---------- Selected extract

Sunday, December 26, 2004

Fear as a Basis for Curtailing Choice

Worries about the medications that doctors prescribe are not new. Garrison Keillor's Fearmonger's Shoppe has carried a "prescription safety kit" for over four years, now:

"Poor penmanship among doctors is estimated to cause as many as 198,000 deaths a year. Imagine. Your doctor prescribes Viagra and the druggist gives you fifty
capsules full of Niagara laundry starch. How can you protect yourself against
this mistake? By carrying a safety kit from the Fearmonger's Shoppe,
which includes a box full of large, easy-to-read gummed letters."

After watching the misery of two friends who each stiffened up overnight when their Celebrex was abruptly stopped, I'm wondering where the proper balance might be in decisionmaking on whether or not to prescribe the many medications currently under scrutiny, and who really should be making the decisions.

--------------------
---------- Entries supplied

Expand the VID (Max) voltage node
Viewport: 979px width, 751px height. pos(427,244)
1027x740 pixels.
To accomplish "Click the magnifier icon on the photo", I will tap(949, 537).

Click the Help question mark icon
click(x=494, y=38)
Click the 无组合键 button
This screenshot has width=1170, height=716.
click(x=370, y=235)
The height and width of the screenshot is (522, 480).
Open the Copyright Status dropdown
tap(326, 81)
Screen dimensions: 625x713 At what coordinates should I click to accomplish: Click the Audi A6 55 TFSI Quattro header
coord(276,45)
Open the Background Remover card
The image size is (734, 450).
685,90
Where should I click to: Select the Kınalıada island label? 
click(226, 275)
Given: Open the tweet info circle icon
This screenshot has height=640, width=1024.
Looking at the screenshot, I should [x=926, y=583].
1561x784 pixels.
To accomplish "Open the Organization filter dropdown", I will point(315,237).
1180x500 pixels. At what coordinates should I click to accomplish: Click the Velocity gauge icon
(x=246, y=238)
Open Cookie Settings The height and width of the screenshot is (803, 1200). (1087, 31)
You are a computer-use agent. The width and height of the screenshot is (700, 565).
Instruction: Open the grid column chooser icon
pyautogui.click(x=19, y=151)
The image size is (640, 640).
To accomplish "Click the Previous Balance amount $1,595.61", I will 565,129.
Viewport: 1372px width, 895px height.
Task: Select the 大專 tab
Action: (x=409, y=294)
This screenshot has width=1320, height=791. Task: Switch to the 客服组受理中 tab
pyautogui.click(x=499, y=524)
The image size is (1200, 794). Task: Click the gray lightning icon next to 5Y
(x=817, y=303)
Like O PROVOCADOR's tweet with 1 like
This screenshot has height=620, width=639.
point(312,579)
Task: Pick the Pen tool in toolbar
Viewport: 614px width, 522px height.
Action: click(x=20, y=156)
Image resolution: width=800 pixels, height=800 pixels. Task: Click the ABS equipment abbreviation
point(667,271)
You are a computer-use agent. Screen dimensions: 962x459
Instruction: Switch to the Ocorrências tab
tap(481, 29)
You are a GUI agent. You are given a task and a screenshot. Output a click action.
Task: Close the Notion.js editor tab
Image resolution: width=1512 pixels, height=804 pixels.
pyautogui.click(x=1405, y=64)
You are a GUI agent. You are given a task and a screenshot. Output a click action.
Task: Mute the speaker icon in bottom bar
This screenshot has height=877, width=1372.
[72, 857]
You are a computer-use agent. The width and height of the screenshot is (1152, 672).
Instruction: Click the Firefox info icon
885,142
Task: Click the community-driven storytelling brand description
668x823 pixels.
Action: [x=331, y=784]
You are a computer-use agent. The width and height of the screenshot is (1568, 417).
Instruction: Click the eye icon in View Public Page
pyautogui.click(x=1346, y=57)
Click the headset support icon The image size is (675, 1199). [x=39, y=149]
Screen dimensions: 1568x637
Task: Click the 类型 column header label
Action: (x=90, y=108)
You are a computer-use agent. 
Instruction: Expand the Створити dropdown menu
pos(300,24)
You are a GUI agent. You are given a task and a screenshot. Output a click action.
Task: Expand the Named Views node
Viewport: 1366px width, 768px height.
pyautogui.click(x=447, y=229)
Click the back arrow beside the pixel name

--------------------

Exercise tasks:
A – Duplicate the part of the post on fear and curtailing choice from "Fear as a Basis" to "making the decisions.".
B – In the post on fear and curtailing choice, what led the writer to wonder about the proper balance in deciding whether to prescribe the medications under scrutiny? Answer in one to three sentences.
The records aren't needed for this work.

Task results:
A –
Fear as a Basis for Curtailing Choice

Worries about the medications that doctors prescribe are not new. Garrison Keillor's Fearmonger's Shoppe has carried a "prescription safety kit" for over four years, now:

"Poor penmanship among doctors is estimated to cause as many as 198,000 deaths a year. Imagine. Your doctor prescribes Viagra and the druggist gives you fifty
capsules full of Niagara laundry starch. How can you protect yourself against
this mistake? By carrying a safety kit from the Fearmonger's Shoppe,
which includes a box full of large, easy-to-read gummed letters."

After watching the misery of two friends who each stiffened up overnight when their Celebrex was abruptly stopped, I'm wondering where the proper balance might be in decisionmaking on whether or not to prescribe the many medications currently under scrutiny, and who really should be making the decisions.

B – The writer watched the misery of two friends who each stiffened up overnight when their Celebrex was abruptly stopped.